Un reportaje de la Agencia Ical hacía patente hace unos días el desafío de atender las parroquias de los pueblos en Castilla y León. El problema no es nuevo pero se manifiesta cada fin de semana: ésa es la cadencia. Y olvidarse de él no es la solución.
León tiene casi 800 unidades parroquiales. Atenderlas es una proeza semejante a la evangelización de sudamérica en la época colombina. Pero si además faltan sacerdotes, pues ya se sabe: Thierry Rabenkogo Mbourou, cura gabonés, entre nosotros desde 2007, lleva 26 parroquias.

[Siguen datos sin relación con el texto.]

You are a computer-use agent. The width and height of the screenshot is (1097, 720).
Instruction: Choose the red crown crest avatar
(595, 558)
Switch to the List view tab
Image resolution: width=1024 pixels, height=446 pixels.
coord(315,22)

En Salamanca, Andrés González Buenadicha atiende 13 municipios de la zona de la Armuña. En Aliste, Teo Nieto lleva más de 40 parroquias zamoranas. Y así en todos lados.
La duda que albergo es no ya respecto del preocupante presente sino del extremadamente incierto futuro. Y no hablo de un porvenir distante, sino de los próximos años inmediatos donde las penurias se van a agravar no solo por la falta de vocaciones (los seminarios están semivacios) ni de efectivos sino por la tibieza con que se está acometiendo este problema.
Se diría que este es un asunto tabú para el amilanado «establishment» de lo laico como políticamente correcto. Añadiría un cierto apocamiento por parte de la Iglesia, quizá achantada por el hostigamiento con que se ensañan quienes meten todo en la trituradora sin distinguir lo magro de lo gordo.
Vienen las fechas de Navidad. La gente celebra a su modo un evento religioso en su sustancia pero ya civil en su desarrollo y comercial en su naturaleza. Vienen los portales de belén, las misas del gallo, las tradiciones.
Y mientras, parece desmoronarse el tinglado de quienes atienden en lo rural todo lo que concierne a la naturaleza religiosa de las sociedades católicas que nos preceden y en las que nos desenvolvemos. Es una pena. Ayudaría que más de un prescriptor público, en forma de político o similar, se diera una vuelta por alguna misa del gallo de algún pueblo ataviado con sus equipos de comunicación. Efecto imán.